- Task requirements
Lines below that include the word "computer" should each be copied.

*** Opening of Material provided ***

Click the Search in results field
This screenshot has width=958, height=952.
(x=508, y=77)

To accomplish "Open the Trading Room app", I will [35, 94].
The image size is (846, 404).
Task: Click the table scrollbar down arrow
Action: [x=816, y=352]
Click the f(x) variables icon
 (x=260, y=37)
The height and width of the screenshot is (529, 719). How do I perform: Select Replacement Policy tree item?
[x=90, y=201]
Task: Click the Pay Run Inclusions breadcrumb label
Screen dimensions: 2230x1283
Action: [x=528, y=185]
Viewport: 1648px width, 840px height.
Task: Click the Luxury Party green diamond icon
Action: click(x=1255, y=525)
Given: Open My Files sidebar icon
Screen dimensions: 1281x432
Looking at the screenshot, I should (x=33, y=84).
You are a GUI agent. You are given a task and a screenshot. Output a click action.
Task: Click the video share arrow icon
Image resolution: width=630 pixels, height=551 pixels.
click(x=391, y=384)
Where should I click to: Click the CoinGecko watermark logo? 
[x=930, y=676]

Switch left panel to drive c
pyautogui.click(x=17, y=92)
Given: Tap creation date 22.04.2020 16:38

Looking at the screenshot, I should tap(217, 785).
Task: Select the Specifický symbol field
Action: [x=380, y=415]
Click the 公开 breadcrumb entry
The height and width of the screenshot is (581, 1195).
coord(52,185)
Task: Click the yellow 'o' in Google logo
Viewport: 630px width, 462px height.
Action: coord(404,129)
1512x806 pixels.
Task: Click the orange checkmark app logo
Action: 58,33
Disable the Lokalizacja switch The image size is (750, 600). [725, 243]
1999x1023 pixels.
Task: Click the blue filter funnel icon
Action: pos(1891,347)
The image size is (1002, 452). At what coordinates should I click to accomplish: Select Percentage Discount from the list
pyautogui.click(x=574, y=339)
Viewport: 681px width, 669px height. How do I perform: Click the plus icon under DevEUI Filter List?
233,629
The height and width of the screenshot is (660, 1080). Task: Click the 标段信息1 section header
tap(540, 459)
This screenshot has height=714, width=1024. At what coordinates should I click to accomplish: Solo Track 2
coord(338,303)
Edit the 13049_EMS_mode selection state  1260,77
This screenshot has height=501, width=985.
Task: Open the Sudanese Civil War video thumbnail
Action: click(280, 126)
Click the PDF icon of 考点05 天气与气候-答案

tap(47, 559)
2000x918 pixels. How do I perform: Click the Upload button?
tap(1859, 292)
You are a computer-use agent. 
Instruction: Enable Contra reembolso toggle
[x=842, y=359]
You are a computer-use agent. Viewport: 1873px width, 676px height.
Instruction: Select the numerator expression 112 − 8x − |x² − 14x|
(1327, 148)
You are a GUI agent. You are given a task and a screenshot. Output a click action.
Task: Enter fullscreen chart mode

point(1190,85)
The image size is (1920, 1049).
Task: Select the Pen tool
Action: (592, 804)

*** Close of Material provided ***

- Task result
You are a computer-use agent. 
You are a computer-use agent. Viewport: 1873px width, 676px height.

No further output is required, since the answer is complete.